ほんとのうた(仮題)
第5章 騒々しい景色の中で
なにかと騒々しくも、それでも無事に(か?)買い物を終えた俺たち。その両手にはぴっちりと膨らんだ買い物袋をぶら下げている。
アウトレットなんていっても、今の俺にとってはかなりの浪費だ。まあ、いいけど……。
標高の高い避暑地の空気は、夕刻を迎えたところで涼しげなものと変わる。それを自然と深く吸い込みながら、駅前通りの街路樹を見渡しつつ駐車場へと向かって歩いた。

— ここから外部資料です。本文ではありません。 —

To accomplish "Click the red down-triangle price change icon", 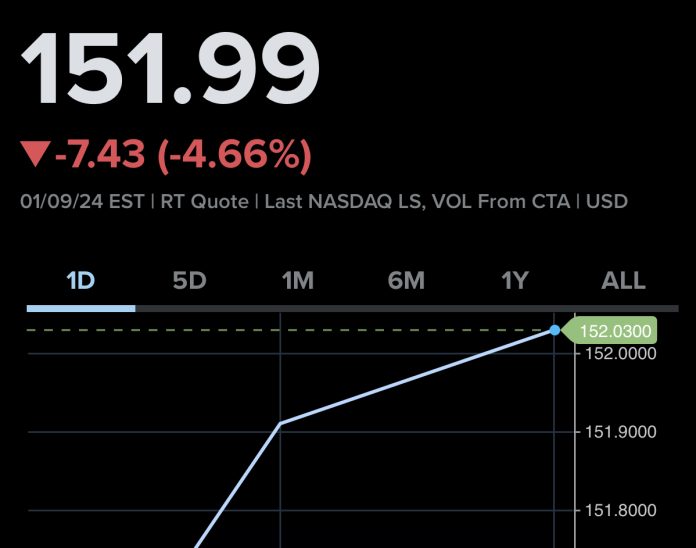I will (33, 154).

そんな時に不意に、真は少しだけ、その口を面白くなさそうに尖らせている。
「あんに笑われたら、流石にちょっと心外だよ……」
真にしてみれば俺のピンチに際して、意気揚々と駆け付けたつもりなのだ。それだけにその顛末を笑ってしまった俺に、どうやら文句を言いたげである。
「別に、真のことだけを笑ったわけじゃないさ。だが、悪かったよ――それと」
「なに?」
「ありがとな」
「はぁ……?」
俺が素直に礼を言ったことが、よほど意外だったらしく。真は次の表情をどう変えるか、自分でもわからなくなったように困惑した表情をしていた。

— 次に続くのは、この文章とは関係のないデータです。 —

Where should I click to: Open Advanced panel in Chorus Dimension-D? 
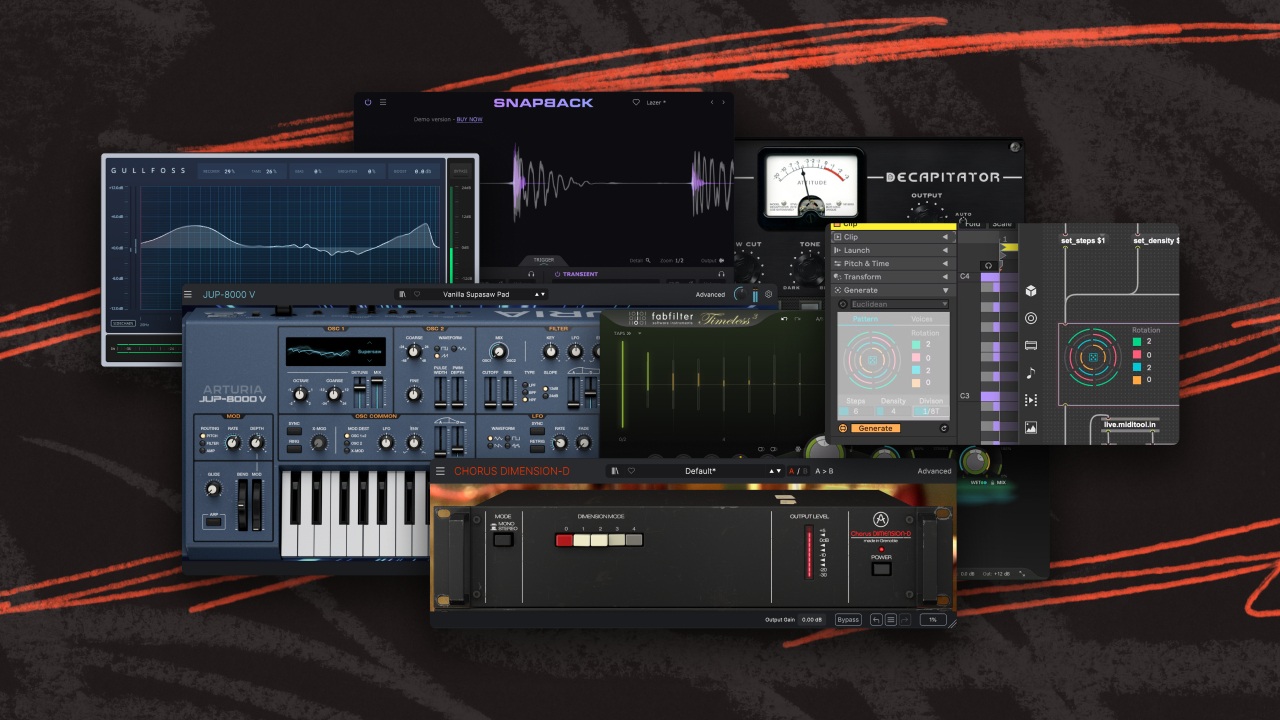click(934, 471)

「もう! なんか、調子狂うな――今日のオジサンはさ」
「ハハ――散々、俺の方が狂わされっぱなしだったし。たまには、いいだろ」
そんなことを話しながら暫く歩くと、真はまた、こんなことを訊ねてくる。
「ねえ、さっきの女の人って――オジサンと付き合ってたヒトでしょ?」
「まあ、一応」
「それなのに、あのイヤミな男に取られちゃったんだ」
「ん? うーん……まあ、そうなるのか、ね」
俺は口籠りながらも、仕方なくそれを認めた。